Question 07 [3 marks]
Describe how coronary heart disease develops and name two treatments.
🌘 Answer
Layers of fatty material (plaque) build up inside the coronary arteries, narrowing them. This reduces blood flow to the heart muscle, so it receives less oxygen. Treatments include stents (tubes placed inside arteries to hold them open) and statins (drugs that reduce blood cholesterol levels).
Question 08 [2 marks]
Explain what "correlation does not mean causation" means in the context of disease risk factors.
🌘 Answer
Just because two things appear to be linked in data (a correlation), it does not mean one causes the other. There could be other factors involved. Scientists need to find a causal mechanism (how one thing actually leads to the other) before confirming a risk factor causes a disease.
Question 09 [2 marks]
Give two ways in which communicable and non-communicable diseases can interact.
🌘 Answer
Any two from: HPV (a virus) can trigger changes in cells that lead to cervical cancer.
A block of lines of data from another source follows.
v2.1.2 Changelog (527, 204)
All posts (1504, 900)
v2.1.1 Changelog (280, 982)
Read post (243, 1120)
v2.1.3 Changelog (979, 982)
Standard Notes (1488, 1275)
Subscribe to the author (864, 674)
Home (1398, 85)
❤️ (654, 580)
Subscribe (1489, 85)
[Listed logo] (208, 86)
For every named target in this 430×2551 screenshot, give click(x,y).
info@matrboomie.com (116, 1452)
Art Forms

Immune reactions from infections can trigger allergies. Having HIV (which attacks the immune system) makes the body more vulnerable to other infections. A poor diet weakens the immune system, increasing susceptibility to communicable diseases.
Question 10 [2 marks]
Rose black spot is a plant disease. How is it spread, and how does it affect the plant?
🌘 Answer
Rose black spot is spread by wind or water carrying fungal spores. It causes purple/black spots on leaves, which then turn yellow and drop off. This means the plant has fewer leaves, reducing photosynthesis and therefore growth.